“Thanks again for the chocolate,” said the blond man as he closed his guitar case.
“Are you gonna be back here?” Xander asked.
“Oh, sure.”
“So maybe I’ll see you.”
“I’m sure you will,” Death said with a smile. Whistling, he picked up his guitar case and ambled over to the tennis courts.
Xander watched him go, then went back to making a fort out of the sofa cushions.
Three minutes later, the 911 doctors charged through the lobby again, this time pushing a table with wheels. An old woman was strapped to the table, and there was a mask covering her nose and mouth. Xander watched the group rush out the front door of the tennis club.
The guitarist didn’t return.
Soon, Xander’s mother was ushering him out the door, babbling about life and death and the natural cycle and wouldn’t he like some ice cream?

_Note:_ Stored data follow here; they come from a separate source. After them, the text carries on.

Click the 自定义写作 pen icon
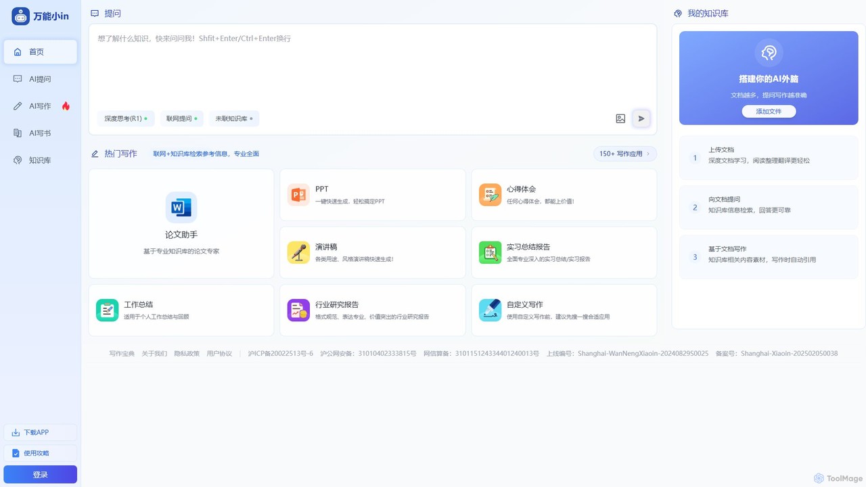The height and width of the screenshot is (487, 866). (491, 310)
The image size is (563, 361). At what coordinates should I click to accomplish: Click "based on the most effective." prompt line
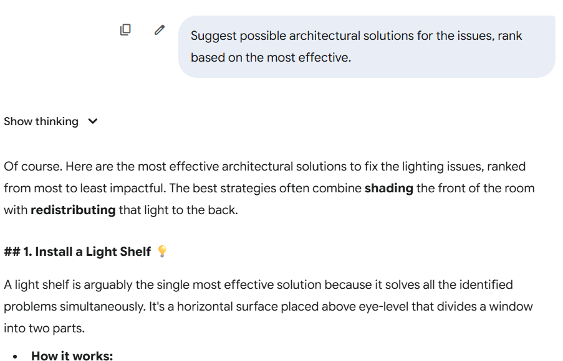click(x=271, y=57)
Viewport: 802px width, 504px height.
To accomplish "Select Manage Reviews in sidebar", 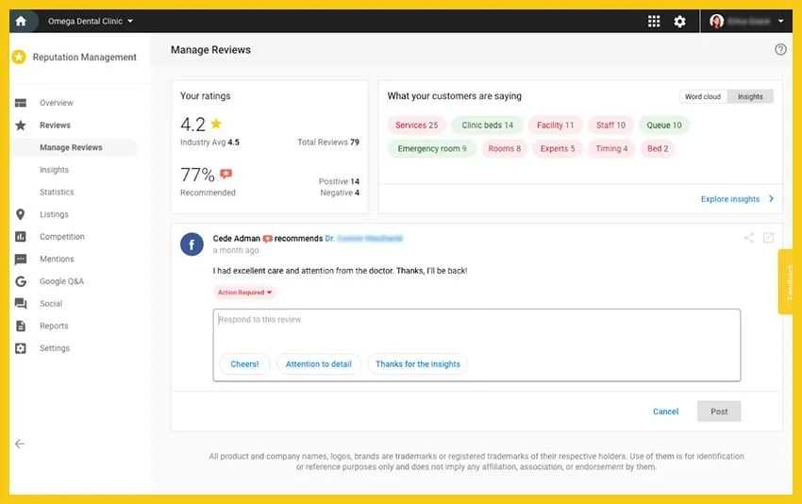I will coord(71,147).
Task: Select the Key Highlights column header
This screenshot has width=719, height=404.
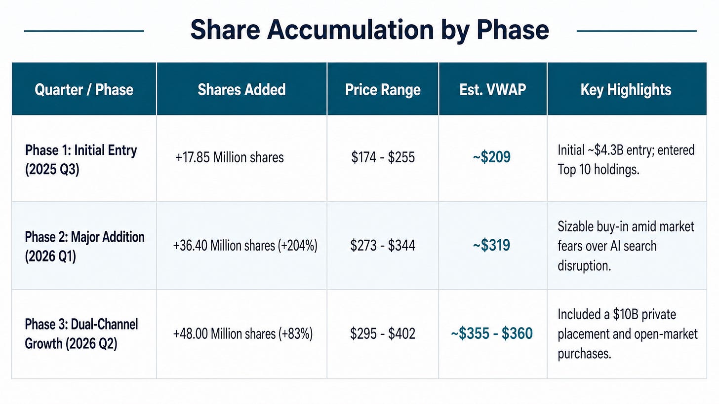Action: 626,90
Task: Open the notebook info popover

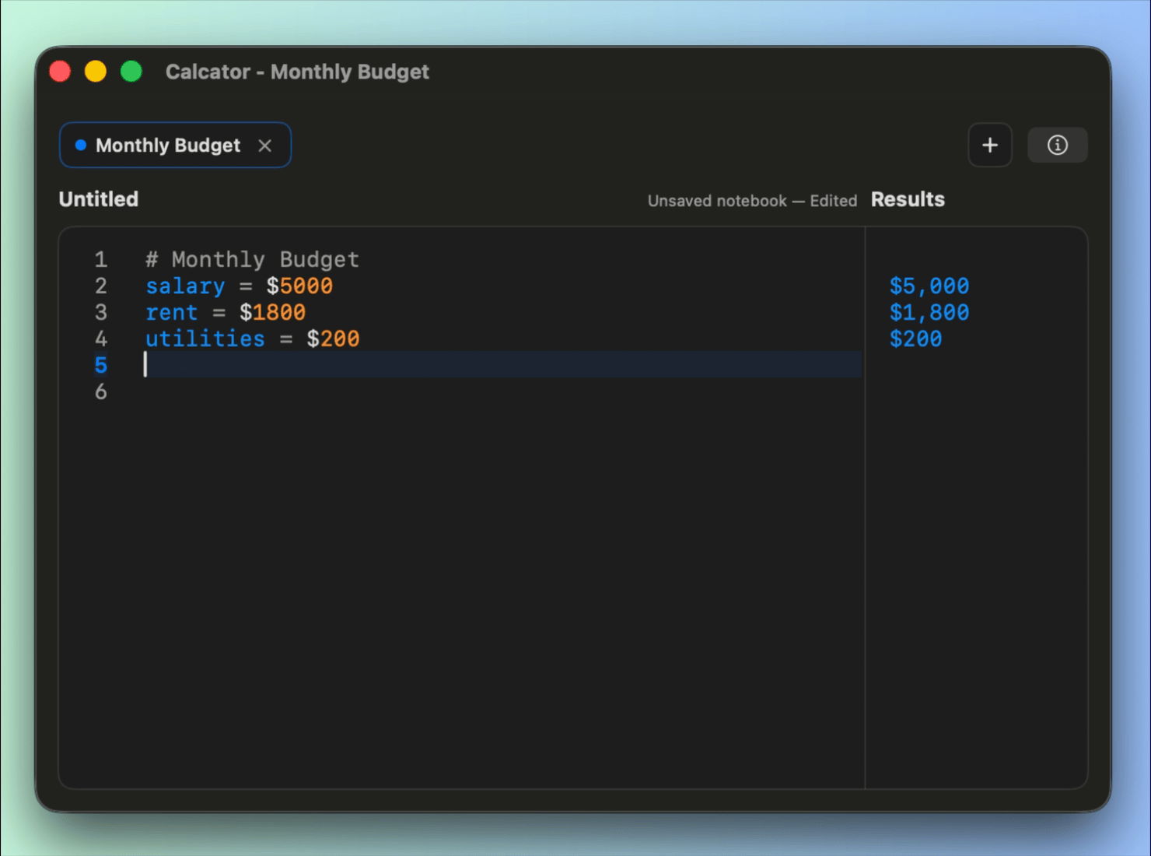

Ice cream, surely. But not chocolate. That was the day Xander Atwood stopped eating chocolate, even though he couldn’t tell you why.
He’d just lost his taste for it.
On the tennis court, he finished his work (Drea LuPone, 67, massive stroke) and wondered what to do about the boy with the chocolate.
Next to him, the pale steed snorted. “Either correct the course or let him live. Just please do a steed a solid and stop obsessing.”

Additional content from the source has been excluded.